(Task description) Pick out every row below that contains the word "agent" and copy each one in full.

(Recorded information)
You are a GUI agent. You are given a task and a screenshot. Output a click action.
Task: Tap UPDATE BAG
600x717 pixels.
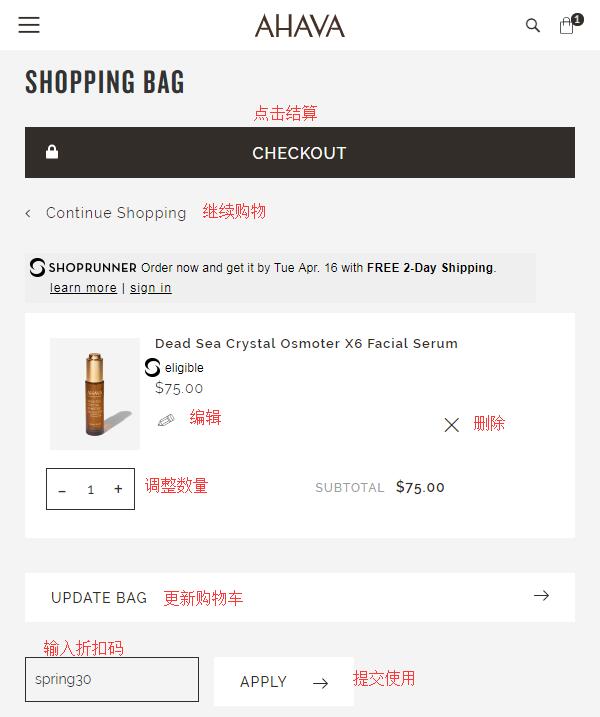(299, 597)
==
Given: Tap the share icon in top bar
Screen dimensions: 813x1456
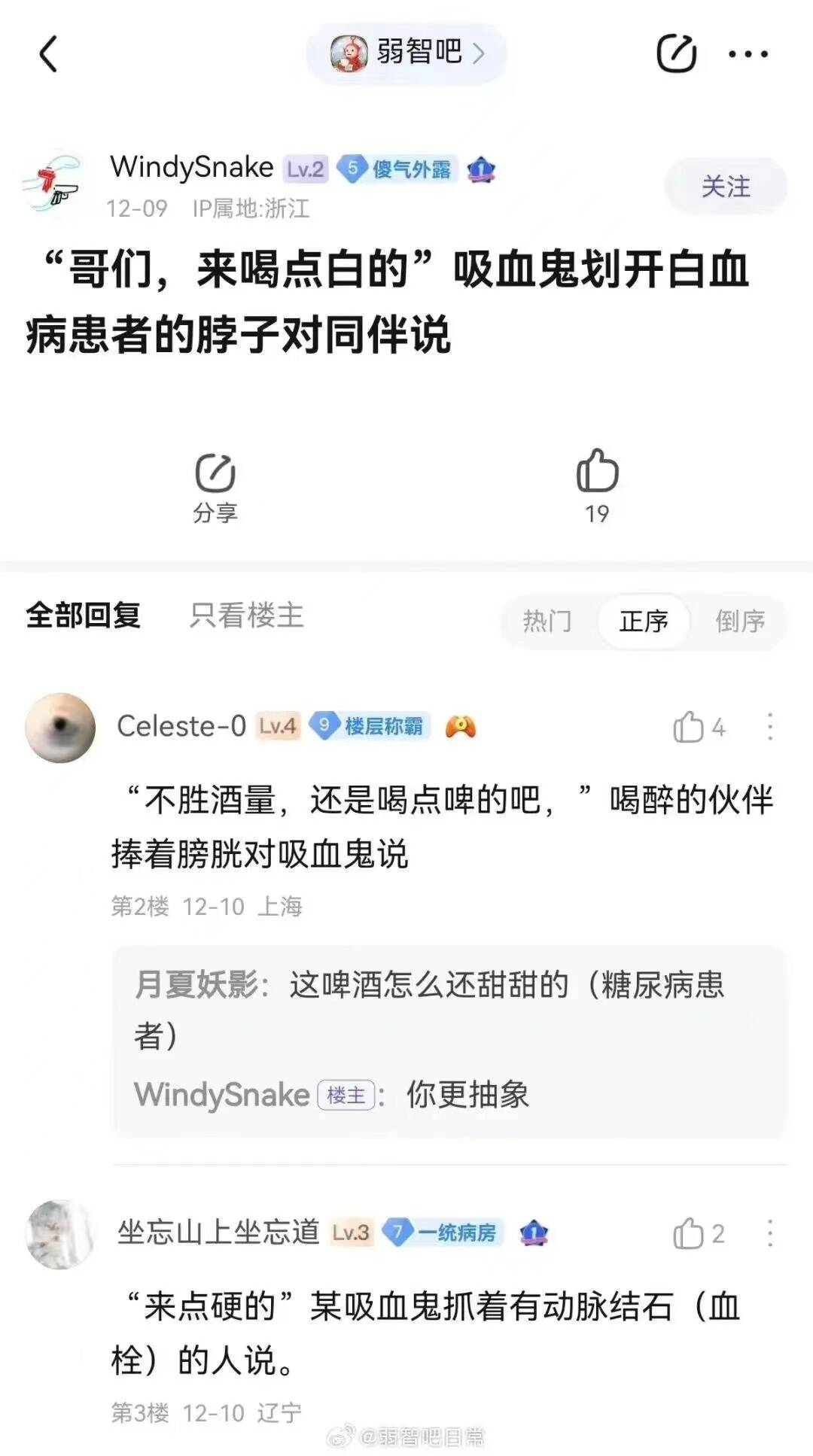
==
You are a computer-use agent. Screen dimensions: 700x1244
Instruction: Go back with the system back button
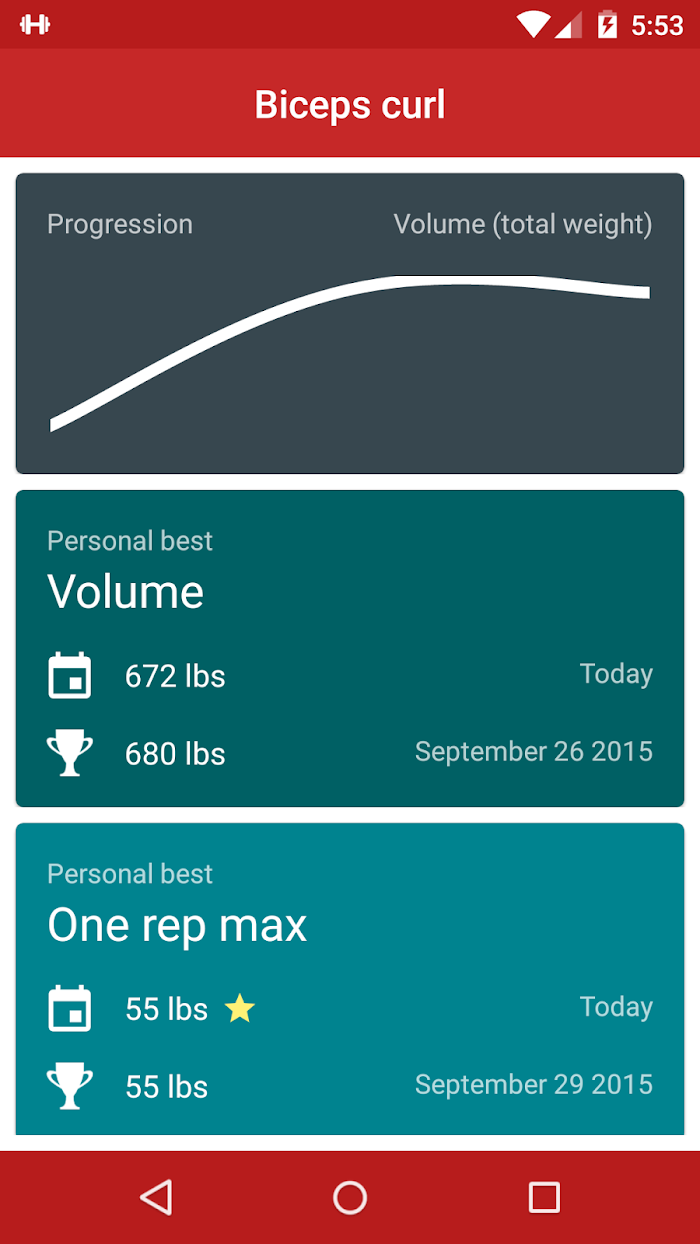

(Answer)
You are a GUI agent. You are given a task and a screenshot. Output a click action.
You are a computer-use agent. Screen dimensions: 700x1244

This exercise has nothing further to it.